1987[La Passion Béatrice / Quarto comandemento (FR/IT) de Bertrand Tavernier ; Little Bear-Scena, 131 min. - av. Julie Delpy (Béatrice de Cortemart [=Beatrice Cenci]), Pierre Donnadieu (François de Cortemart [=Francesco Cenci]), Nils Tavernier (Arnaud de Cortemart [=Giacomo Cenci], Monique Chaumette, Robert Dhéry. - À l'origine, en 1980, un scénario de Colo Tavernier-O'Hagan pour Riccardo Freda qui envisageait un remake de son film de 1956 ; le projet n'aboutit pas faute de financement et Bertrand Tavernier en reprend la trame de base, mais en la transposant en France en 1350. - Cf. France : Guerre de Cent Ans.]
2007® Caravaggio (IT) d'Angelo Longoni. - av. Maria Elena Vandone (Beatrice Cenci). - cf. chap. 8.6
2014® Vittima degli eventi (IT) de Claudio Di Baggio. - av. Arianna Del Grosso (Beatrice Cenci).

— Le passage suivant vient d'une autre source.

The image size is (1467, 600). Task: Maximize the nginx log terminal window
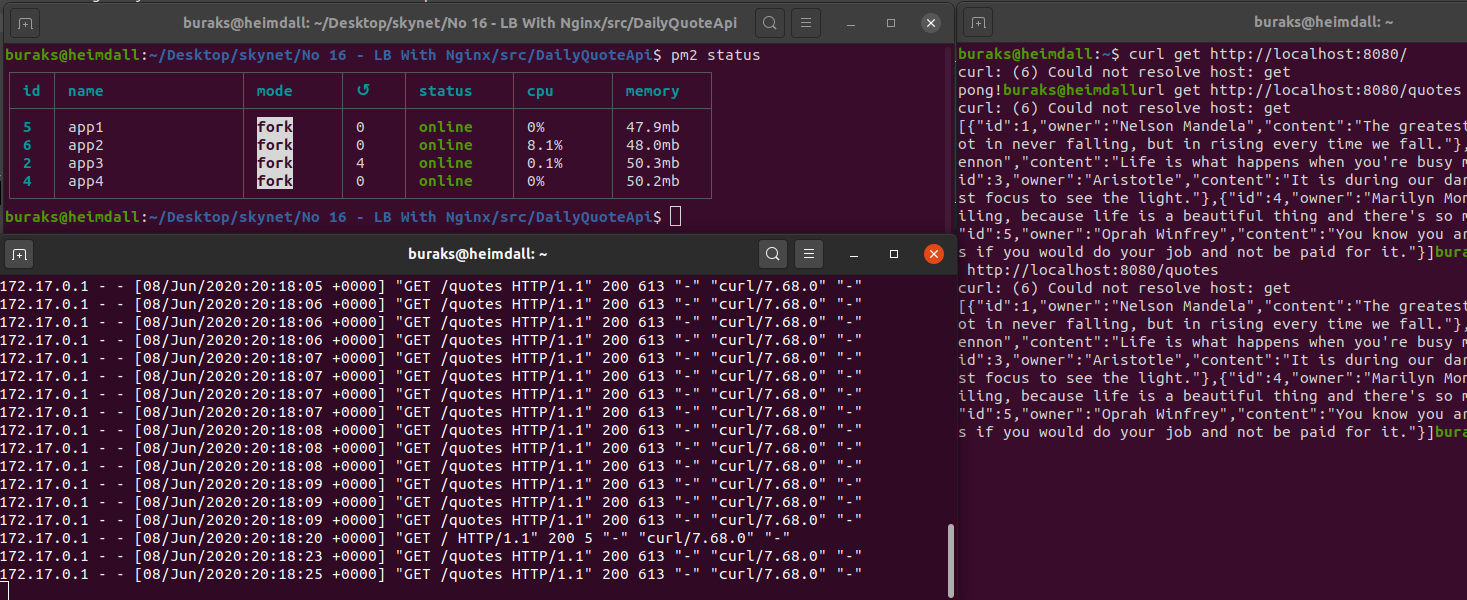point(893,254)
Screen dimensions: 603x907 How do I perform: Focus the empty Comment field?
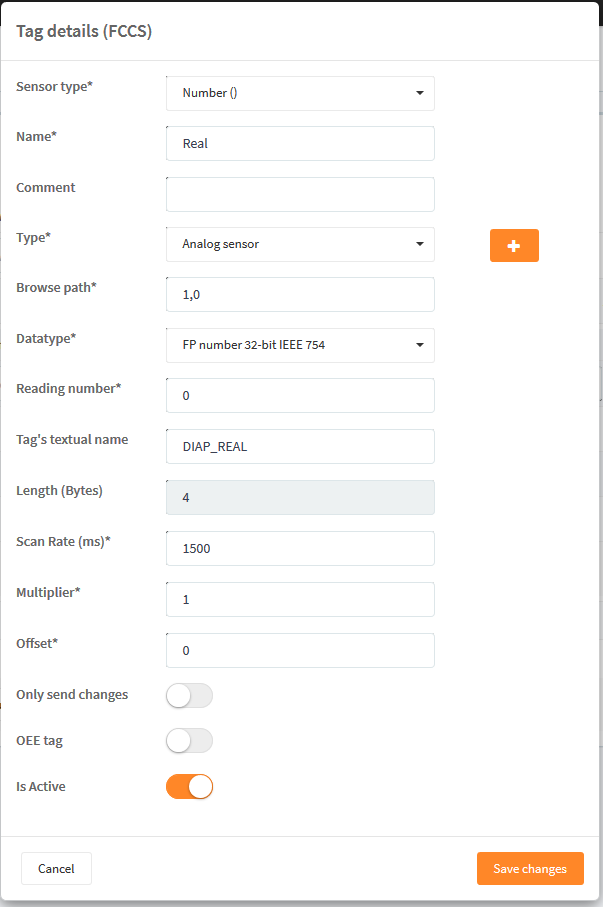click(300, 194)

2018(vd-mus) Beatrice Cenci (AT) de Johannes Erath (th) et Felix Breisach (vd)
Johannes Erath/Bregenzer Festspiele-C Major Entertainment, 107 min. - av. Christoph Pohl (Francesco Cenci), Gal James (Beatrice Cenci), Dshamilja Kaiser (Lucrezia), Christina Bock (Bernardo), Per Bach Nissen (le cardinal Camillo), Michael Laurenz (Orsino), Wolfgang Stefan Scnwaiger (Marzio), Sébastien Soulès (Olimpio), Peter Marsh (le juge).
Captation de l'opéra du compositeur allemand exilé Berthold Goldschmidt (1949/50), sur un livret anglais de Martin Esslin, représenté au festival de Bregenz le 18.7.2018. Des passages de l'opéra " oublié " de Goldschmidt ont été représentés dans le documentaire The Lost Composer de Jonathan Fulford (BBC Two 8.5.88).